At one point gators lived happy and predatorily successful lives hunting fish, snakes, birds and anything else that scurried across their paths at the canal, said assistant Columbia Park Superintendent Karen Swank Kustafik.
But then the gators left and didn’t come back for several years, she said.
Park rangers first noticed alligators in the canal in 2007. The reptiles became local celebrities, showing up for photo-ops on warm spring and summer days.
That’s when the city put up the “Alligators may live here” signs reminding residents to “be gator safe” by not feeding or approaching the animals.
At one point park rangers counted four alligators living and hunting in the canal.
“But then they fished it out and seemed to move to the river,” Swank Kustafik said.
Around 2013, during a high water period, rangers noticed the alligators had mostly gone. And the 2015 flood “was a double whammy” and so the gators mostly stayed away, she said.

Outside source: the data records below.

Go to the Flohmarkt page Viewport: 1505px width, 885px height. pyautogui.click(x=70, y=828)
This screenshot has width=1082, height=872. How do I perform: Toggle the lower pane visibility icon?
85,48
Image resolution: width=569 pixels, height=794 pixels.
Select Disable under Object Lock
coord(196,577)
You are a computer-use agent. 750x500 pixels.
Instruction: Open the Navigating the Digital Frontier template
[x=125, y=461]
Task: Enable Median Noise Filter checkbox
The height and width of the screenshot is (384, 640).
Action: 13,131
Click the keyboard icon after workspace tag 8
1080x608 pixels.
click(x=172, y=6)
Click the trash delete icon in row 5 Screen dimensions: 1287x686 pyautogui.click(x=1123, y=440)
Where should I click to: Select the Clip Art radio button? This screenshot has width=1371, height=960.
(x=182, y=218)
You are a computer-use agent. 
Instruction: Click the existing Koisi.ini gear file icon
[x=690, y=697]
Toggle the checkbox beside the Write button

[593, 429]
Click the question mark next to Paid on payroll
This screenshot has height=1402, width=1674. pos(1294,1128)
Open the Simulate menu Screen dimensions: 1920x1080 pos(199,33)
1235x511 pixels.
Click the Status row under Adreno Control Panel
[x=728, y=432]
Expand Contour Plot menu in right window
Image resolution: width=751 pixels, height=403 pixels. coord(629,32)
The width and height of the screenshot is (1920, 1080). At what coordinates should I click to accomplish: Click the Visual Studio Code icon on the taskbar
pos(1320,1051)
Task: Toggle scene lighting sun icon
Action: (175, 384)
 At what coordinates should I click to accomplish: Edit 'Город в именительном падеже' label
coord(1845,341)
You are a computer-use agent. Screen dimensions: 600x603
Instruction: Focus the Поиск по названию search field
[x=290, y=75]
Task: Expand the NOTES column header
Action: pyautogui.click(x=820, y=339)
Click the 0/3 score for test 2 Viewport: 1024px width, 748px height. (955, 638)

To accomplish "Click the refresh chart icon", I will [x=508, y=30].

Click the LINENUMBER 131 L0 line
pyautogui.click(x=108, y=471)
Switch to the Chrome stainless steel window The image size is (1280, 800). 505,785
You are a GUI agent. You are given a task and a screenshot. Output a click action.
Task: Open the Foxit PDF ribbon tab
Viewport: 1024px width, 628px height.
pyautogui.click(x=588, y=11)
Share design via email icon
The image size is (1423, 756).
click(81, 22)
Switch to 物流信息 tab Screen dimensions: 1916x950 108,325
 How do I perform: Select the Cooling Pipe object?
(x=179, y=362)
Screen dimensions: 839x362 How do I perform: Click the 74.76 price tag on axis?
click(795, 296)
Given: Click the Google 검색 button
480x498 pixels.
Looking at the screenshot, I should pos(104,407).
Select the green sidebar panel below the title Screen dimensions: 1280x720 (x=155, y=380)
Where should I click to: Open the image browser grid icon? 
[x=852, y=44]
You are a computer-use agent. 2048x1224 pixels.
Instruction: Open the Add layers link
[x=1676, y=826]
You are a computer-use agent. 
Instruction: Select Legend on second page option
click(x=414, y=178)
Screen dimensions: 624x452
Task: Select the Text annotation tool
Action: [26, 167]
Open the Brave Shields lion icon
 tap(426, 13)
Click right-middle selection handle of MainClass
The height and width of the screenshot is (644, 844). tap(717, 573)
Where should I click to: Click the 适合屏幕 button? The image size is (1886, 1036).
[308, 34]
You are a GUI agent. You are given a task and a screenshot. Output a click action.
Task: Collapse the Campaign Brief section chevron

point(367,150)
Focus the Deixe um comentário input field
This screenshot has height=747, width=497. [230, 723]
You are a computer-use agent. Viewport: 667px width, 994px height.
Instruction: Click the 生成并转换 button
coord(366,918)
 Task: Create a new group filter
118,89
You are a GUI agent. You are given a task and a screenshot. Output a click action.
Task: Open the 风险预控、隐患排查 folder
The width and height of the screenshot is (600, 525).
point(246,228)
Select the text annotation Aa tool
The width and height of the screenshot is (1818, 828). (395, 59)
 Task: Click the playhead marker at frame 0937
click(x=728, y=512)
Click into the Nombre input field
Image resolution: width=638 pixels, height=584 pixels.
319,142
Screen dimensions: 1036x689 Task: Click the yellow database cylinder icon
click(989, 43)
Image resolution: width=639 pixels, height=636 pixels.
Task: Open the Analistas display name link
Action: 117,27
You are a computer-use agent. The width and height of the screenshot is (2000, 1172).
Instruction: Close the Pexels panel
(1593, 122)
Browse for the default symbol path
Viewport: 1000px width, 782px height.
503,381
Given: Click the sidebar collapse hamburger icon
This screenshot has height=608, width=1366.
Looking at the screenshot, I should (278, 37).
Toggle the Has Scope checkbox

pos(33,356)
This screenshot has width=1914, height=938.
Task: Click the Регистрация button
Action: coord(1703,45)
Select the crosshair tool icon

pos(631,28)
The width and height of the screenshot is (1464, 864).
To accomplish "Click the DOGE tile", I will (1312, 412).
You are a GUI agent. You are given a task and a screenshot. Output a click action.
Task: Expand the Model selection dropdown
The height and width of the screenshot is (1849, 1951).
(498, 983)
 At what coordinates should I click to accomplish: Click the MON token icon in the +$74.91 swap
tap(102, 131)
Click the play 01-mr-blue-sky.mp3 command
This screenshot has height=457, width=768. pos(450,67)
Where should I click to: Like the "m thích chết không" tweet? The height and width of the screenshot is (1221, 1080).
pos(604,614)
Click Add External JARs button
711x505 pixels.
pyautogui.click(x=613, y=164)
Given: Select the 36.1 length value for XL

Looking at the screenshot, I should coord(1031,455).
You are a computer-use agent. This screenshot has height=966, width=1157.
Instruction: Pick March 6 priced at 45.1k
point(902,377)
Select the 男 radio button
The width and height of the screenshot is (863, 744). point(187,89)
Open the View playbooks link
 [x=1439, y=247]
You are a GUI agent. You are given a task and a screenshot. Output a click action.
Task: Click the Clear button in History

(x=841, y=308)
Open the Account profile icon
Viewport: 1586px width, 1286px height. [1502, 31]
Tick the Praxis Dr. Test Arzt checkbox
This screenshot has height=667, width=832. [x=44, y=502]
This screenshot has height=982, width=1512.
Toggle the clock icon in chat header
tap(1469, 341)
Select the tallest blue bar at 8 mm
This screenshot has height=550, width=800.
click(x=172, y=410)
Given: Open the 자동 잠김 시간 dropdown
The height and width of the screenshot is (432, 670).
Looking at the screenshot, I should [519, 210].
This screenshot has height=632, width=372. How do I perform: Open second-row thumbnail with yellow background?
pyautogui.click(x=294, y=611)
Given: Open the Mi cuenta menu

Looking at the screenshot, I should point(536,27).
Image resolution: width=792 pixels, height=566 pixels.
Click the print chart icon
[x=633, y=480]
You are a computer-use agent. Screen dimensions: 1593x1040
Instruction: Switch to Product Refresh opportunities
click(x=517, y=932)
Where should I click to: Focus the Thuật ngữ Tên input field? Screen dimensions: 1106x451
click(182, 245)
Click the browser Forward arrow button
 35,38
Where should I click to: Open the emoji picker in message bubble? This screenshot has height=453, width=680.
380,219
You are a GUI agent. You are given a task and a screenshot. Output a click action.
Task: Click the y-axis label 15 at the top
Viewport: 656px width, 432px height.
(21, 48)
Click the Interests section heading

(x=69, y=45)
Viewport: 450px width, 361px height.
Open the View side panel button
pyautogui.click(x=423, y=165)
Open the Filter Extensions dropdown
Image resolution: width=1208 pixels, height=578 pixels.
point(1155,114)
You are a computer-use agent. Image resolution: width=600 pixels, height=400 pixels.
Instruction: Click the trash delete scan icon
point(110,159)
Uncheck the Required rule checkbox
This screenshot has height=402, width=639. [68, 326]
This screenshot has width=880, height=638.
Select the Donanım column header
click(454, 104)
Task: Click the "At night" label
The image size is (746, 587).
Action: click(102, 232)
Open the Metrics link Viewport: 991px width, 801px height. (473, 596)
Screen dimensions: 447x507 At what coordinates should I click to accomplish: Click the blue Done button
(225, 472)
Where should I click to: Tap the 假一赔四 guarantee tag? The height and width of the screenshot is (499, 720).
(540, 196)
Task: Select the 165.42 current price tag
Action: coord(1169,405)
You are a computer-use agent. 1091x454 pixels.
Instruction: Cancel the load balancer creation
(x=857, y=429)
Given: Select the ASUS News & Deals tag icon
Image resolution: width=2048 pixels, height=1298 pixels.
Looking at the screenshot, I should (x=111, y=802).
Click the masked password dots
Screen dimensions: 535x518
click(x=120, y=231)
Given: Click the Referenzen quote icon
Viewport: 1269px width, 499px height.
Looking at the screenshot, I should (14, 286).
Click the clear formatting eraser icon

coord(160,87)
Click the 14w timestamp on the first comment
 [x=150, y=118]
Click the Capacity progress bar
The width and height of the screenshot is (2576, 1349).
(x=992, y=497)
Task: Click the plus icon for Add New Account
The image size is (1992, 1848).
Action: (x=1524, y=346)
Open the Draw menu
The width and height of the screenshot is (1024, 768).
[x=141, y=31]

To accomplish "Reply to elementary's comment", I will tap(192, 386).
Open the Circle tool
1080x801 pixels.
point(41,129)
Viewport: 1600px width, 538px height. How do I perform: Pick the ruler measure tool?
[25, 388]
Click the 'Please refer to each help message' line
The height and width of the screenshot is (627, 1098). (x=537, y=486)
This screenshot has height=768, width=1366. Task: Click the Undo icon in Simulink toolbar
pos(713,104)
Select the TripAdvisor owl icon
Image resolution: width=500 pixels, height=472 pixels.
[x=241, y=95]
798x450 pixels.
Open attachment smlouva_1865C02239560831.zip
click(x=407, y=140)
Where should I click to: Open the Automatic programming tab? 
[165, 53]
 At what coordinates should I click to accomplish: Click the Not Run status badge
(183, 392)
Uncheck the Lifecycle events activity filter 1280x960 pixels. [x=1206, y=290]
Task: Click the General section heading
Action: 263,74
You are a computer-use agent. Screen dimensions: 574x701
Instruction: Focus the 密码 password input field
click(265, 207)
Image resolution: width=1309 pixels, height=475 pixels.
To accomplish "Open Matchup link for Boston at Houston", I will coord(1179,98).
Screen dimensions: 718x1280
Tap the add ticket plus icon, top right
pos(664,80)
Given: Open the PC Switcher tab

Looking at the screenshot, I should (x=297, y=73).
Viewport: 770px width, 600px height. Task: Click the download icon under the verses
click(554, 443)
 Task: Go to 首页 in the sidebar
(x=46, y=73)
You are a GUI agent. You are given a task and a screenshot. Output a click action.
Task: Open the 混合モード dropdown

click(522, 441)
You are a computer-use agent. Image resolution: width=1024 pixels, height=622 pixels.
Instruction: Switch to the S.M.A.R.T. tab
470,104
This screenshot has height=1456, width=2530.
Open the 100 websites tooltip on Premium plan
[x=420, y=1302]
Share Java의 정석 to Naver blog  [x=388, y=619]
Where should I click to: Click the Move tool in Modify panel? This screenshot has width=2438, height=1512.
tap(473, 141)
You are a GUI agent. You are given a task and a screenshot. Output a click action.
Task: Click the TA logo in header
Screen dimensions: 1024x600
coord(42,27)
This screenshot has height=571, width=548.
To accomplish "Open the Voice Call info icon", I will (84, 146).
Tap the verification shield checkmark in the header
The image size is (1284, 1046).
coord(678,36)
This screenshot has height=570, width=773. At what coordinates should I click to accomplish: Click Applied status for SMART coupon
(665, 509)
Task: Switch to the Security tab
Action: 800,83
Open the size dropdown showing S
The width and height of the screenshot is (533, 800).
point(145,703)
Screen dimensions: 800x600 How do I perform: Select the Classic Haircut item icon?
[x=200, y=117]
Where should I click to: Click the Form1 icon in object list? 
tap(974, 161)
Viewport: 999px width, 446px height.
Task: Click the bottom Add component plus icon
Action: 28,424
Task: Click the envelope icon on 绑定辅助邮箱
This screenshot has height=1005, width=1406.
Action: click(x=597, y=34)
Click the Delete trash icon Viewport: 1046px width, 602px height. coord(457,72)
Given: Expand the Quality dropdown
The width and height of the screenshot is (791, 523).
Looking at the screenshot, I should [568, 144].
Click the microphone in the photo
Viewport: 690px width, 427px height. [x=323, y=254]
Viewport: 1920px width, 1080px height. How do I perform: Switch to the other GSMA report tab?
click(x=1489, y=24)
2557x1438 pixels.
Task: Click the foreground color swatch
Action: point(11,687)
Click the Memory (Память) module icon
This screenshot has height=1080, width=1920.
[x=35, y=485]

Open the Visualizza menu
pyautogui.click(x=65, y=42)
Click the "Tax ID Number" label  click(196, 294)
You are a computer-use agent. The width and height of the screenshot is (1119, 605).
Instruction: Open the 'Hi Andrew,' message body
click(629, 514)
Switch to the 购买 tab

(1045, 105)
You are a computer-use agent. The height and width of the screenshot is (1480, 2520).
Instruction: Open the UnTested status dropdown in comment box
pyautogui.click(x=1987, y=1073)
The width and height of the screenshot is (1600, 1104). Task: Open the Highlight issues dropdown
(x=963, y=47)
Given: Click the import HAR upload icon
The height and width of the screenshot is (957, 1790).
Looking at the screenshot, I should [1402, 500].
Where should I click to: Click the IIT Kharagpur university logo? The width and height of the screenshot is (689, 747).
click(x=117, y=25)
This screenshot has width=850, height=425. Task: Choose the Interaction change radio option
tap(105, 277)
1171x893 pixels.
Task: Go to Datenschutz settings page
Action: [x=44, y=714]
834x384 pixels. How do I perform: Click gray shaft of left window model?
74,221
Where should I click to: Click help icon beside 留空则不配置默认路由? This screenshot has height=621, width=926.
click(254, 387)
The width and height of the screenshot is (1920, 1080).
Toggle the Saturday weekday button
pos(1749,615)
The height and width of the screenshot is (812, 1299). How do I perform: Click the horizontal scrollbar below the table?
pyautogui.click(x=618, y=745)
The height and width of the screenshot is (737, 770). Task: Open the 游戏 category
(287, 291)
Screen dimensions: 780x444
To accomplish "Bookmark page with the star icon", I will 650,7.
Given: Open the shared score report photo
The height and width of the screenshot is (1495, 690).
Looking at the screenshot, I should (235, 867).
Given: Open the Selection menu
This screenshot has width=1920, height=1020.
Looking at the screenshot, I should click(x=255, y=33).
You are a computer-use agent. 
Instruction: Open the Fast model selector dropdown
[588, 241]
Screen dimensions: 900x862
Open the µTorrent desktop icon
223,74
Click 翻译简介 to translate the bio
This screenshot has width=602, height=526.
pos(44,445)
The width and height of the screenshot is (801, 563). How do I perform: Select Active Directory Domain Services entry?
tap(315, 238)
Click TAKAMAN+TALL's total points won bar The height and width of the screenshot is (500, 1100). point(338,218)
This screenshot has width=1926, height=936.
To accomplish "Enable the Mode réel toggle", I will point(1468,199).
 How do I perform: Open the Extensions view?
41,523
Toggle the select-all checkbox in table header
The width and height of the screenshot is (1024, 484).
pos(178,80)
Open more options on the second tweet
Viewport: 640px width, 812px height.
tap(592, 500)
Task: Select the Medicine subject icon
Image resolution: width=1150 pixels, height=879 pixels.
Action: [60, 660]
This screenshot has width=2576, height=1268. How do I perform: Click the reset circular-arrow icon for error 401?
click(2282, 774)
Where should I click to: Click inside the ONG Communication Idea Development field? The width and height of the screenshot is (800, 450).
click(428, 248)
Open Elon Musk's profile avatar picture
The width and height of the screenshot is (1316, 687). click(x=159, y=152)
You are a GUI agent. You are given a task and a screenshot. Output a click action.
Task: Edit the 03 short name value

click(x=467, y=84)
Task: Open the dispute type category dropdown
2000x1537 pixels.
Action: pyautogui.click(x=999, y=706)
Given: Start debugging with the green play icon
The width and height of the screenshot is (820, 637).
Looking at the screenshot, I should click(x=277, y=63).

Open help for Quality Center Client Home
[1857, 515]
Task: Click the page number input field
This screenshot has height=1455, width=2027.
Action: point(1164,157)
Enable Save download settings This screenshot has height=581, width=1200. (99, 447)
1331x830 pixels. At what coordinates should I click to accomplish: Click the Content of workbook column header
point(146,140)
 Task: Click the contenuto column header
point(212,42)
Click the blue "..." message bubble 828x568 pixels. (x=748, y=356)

But it seems the gators are coming back, and now they’re saying hello.
Earlier this month, a father and son shared their footage of one of the alligators with WIS. And The State’s own Sarah Ellis Owen also recently saw a gator sunning itself at the canal.
A search on social media shows residents and visitors have been encountering canal gators since at least 2022.
But residents who do see a gator shouldn’t worry.
“It’s a really good reason to keep your small dogs on a leash,” Swank Kustafik said, but the alligators aren’t a danger to the environment or to the people at the riverfront park — as long as people keep their distance and don’t feed the alligators.
“I think you should feel lucky if you get to see one,” she said.